▸ EXERCISE MATERIAL:

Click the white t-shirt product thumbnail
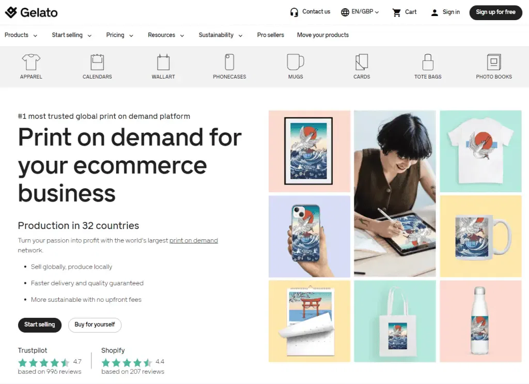 480,151
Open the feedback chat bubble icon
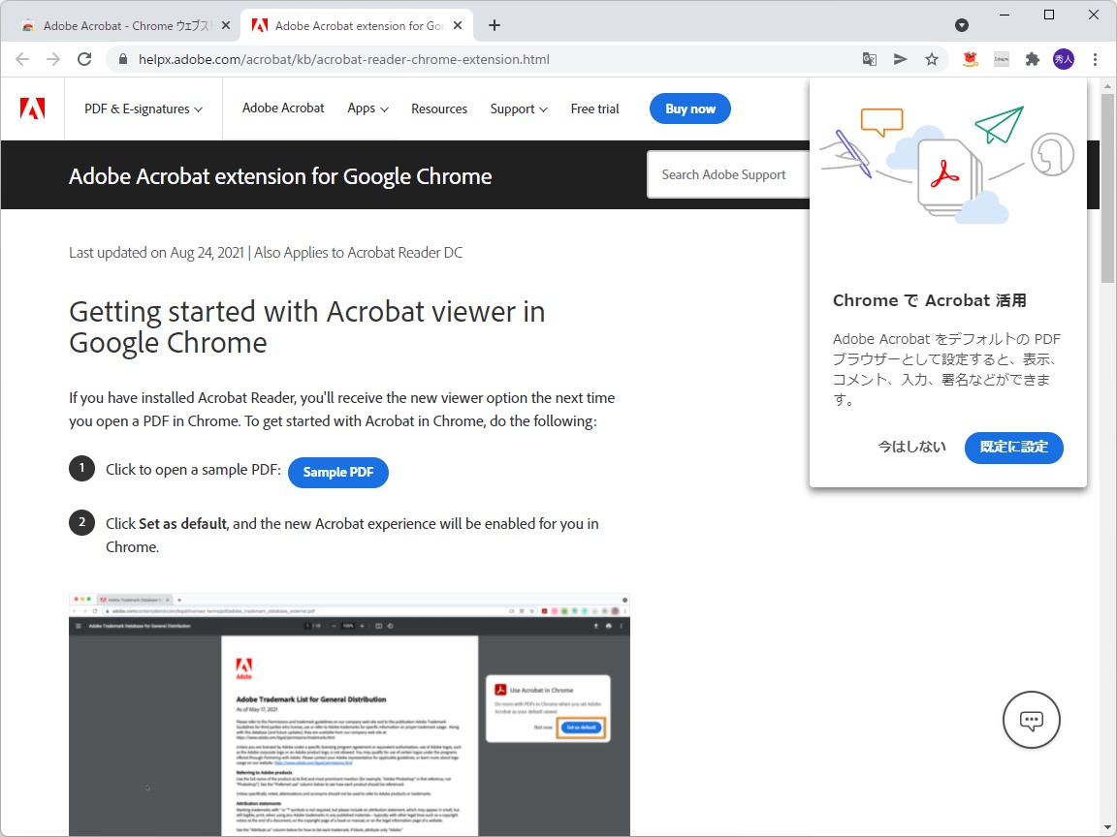The height and width of the screenshot is (837, 1117). [1031, 720]
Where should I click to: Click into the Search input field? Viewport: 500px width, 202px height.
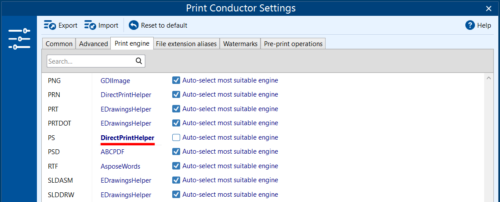90,61
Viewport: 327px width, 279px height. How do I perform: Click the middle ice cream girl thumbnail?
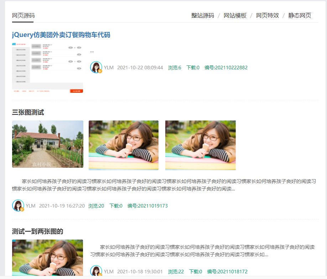tap(124, 145)
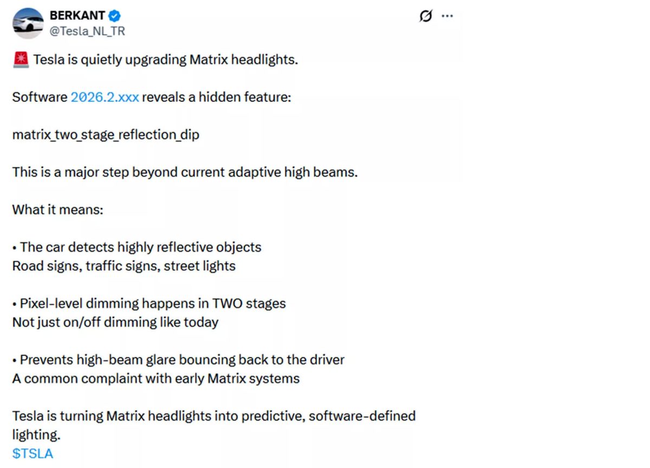Select the matrix_two_stage_reflection_dip feature text
This screenshot has width=650, height=468.
tap(106, 134)
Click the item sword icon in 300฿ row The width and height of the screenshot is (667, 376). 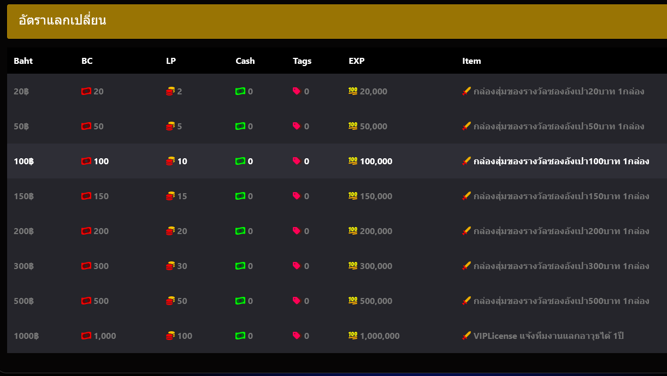467,266
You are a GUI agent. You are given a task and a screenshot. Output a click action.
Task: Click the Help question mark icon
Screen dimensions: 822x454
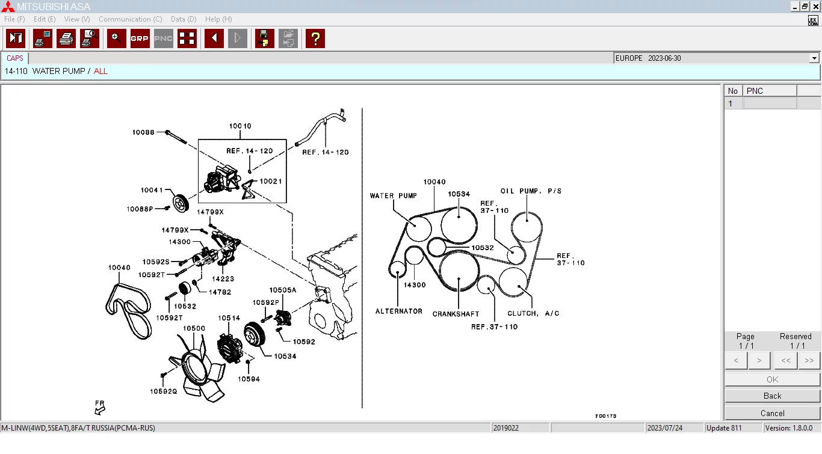point(315,38)
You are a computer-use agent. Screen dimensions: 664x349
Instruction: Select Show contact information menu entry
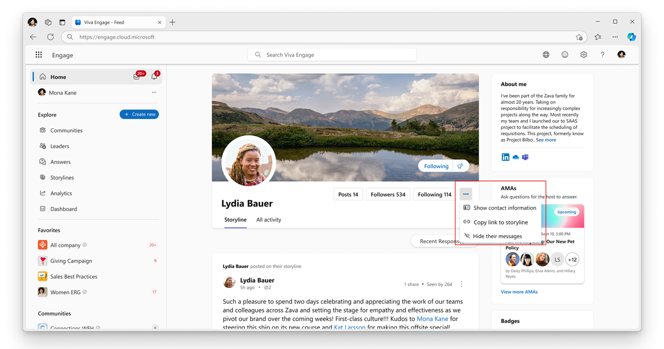[504, 207]
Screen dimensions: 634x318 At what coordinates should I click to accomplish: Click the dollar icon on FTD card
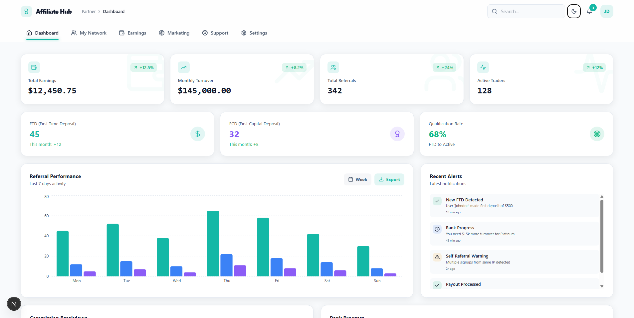click(198, 134)
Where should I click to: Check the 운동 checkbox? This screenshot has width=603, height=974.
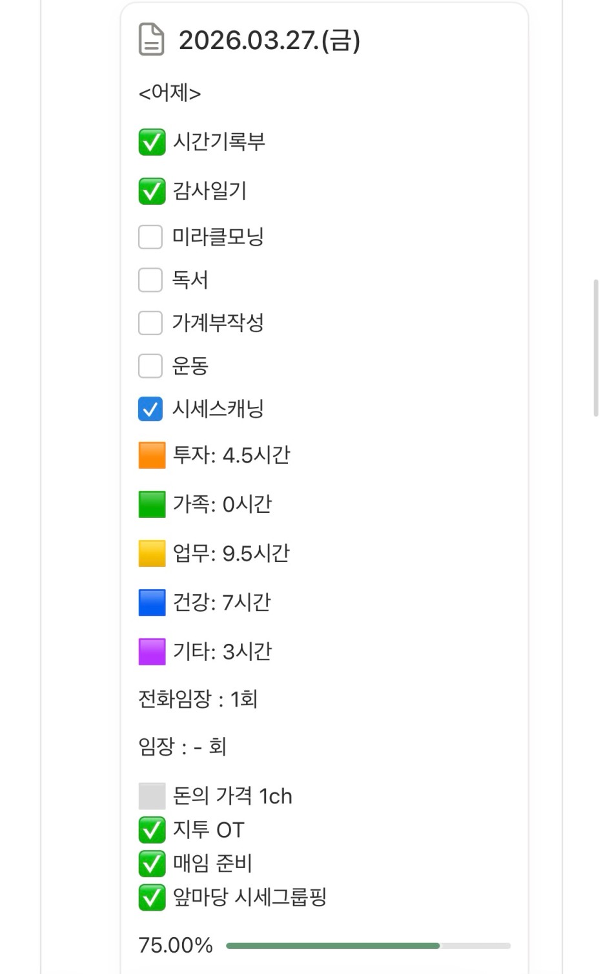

▸ WORK ORDER:
The answer should consist solely of the lines from the one containing "Task: Click the Help question mark icon" through the last line of the material, copied exactly, with pictures left out.

▸ REPLY:
Task: Click the Help question mark icon
Screen dimensions: 822x454
point(315,38)
You are a computer-use agent. Screen dimensions: 664x349
Instruction: Select Show contact information menu entry
[504, 207]
Screen dimensions: 634x318 At what coordinates should I click to accomplish: Click the dollar icon on FTD card
click(198, 134)
Where should I click to: Check the 운동 checkbox? This screenshot has width=603, height=974.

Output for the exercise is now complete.